In 1931, the group merged its four smaller airlines into United Airlines. In 1934, aircraft manufacturing was required to be separate from air transportation. Therefore, Boeing Airplane Company became one of three major groups to arise from the dissolution of United Aircraft and Transport; the other two entities were United Aircraft (later United Technologies) and United Airlines.

In 1960, the company bought Vertol Aircraft Corporation, which at the time, was the biggest independent manufacturer of helicopters. During the 1960s and 1970s, the company diversified into industries such as outer space travel, marine craft, agriculture, energy production and transit systems.

=== Sea Launch ===
In 1995, Boeing partnered with Russian, Ukrainian, and Anglo-Norwegian organizations to create Sea Launch, a company providing commercial launch services sending satellites to geostationary orbit from floating platforms. In 2000, Boeing acquired the satellite segment of Hughes Electronics.

=== Merger with McDonnell Douglas ===
In December 1996, Boeing announced its intention to merge with McDonnell Douglas, which, following regulatory approval, was completed on August 1, 1997. The delay was caused by objections from the European Commission, which ultimately placed three conditions on the merger: exclusivity agreements with three US airlines would be terminated, separate accounts would be maintained for the McDonnell-Douglas civil aircraft business, and some defense patents were to be made available to competitors. In 2020, Quartz reported that after the merger there was a "clash of corporate cultures, where Boeing's engineers and McDonnell Douglas's bean-counters went head-to-head", which the latter won, and that this may have contributed to the events leading up to the 737 MAX crash crisis.

=== Corporate headquarters moves ===
Boeing's corporate headquarters moved from Seattle to Chicago in 2001. In 2018, the company opened its first factory in Europe at Sheffield, United Kingdom, reinforced by a research partnership with the University of Sheffield.

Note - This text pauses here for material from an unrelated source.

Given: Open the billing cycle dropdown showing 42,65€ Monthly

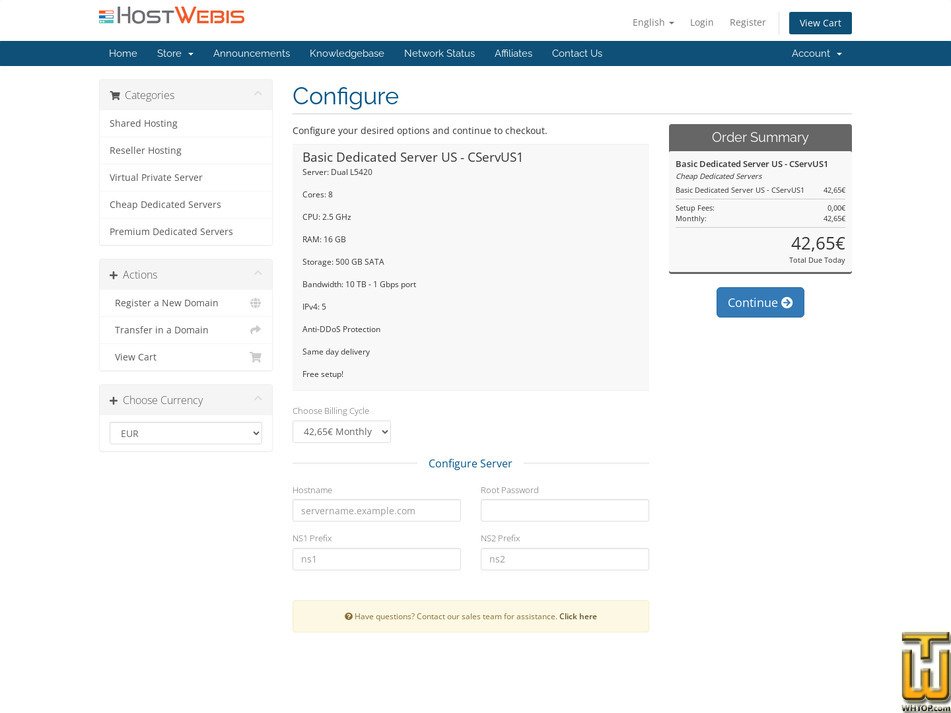Looking at the screenshot, I should (341, 431).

In May 2020, the company cut over 12,000 jobs due to the drop in air travel during the COVID-19 pandemic with plans for a total 10% cut of its workforce or approximately 16,000 positions. In July 2020, Boeing reported a loss of $2.4 billion as a result of the pandemic and the Boeing 737 MAX groundings, and that it was in response planning to make more job and production cuts. On August 18, 2020, CEO Dave Calhoun announced further job cuts; on October 28, 2020, nearly 30,000 employees were laid off, as the airplane manufacturer was increasingly losing money due to the COVID-19 pandemic.

In May 2022, Boeing announced plans to transfer its global headquarters from Chicago to Arlington, Virginia, a suburb of Washington, D.C. The company said that this decision was made in part to concentrate on its defense work with "proximity to our customers and stakeholders". After the January 2024 Alaska Airlines Flight 1282 and other incidents, one shareholder proposed relocating the corporate headquarters back to the Seattle area in hopes of getting engineering and quality control teams on-site access to key decision-makers. Boeing's board soundly dismissed the attempt.

In February 2023, Boeing announced plans for laying off approximately 2,000 of its workers from finances and human resources.

In May 2023, Boeing acquired autonomous eVTOL air taxi startup Wisk Aero.

=== Spirit Aerosystems acquisition ===
In June 2024, Boeing agreed to re-acquire Spirit AeroSystems, its longtime supplier of airplane parts, which had been established in 2005 when Boeing spun-off its Wichita division to an investment firm. The deal was initially discussed in March of the same year before being closed on June 30 at $4.7 billion.

In December 2025, Boeing was asked by the Federal Trade Commission to divest Spirit assets to resolve antitrust concerns, including the businesses that supply Airbus and Malaysian aerospace company Subang. The FTC said Airbus and Subang would buy those respective businesses. EU regulators said this proposed remedy fully addressed their concerns.

=== Labor strike ===

On September 12, 2024, a vote was held among Boeing machinist workers who are also members of the International Association of Machinists and Aerospace Workers (IAM) labor union, with 94.6% of participating members rejected a contract offer that the union's bargaining committee had endorsed, with 96% voting to strike. At 12:01 am on September 13, Boeing workers went on strike for the first time since 2008.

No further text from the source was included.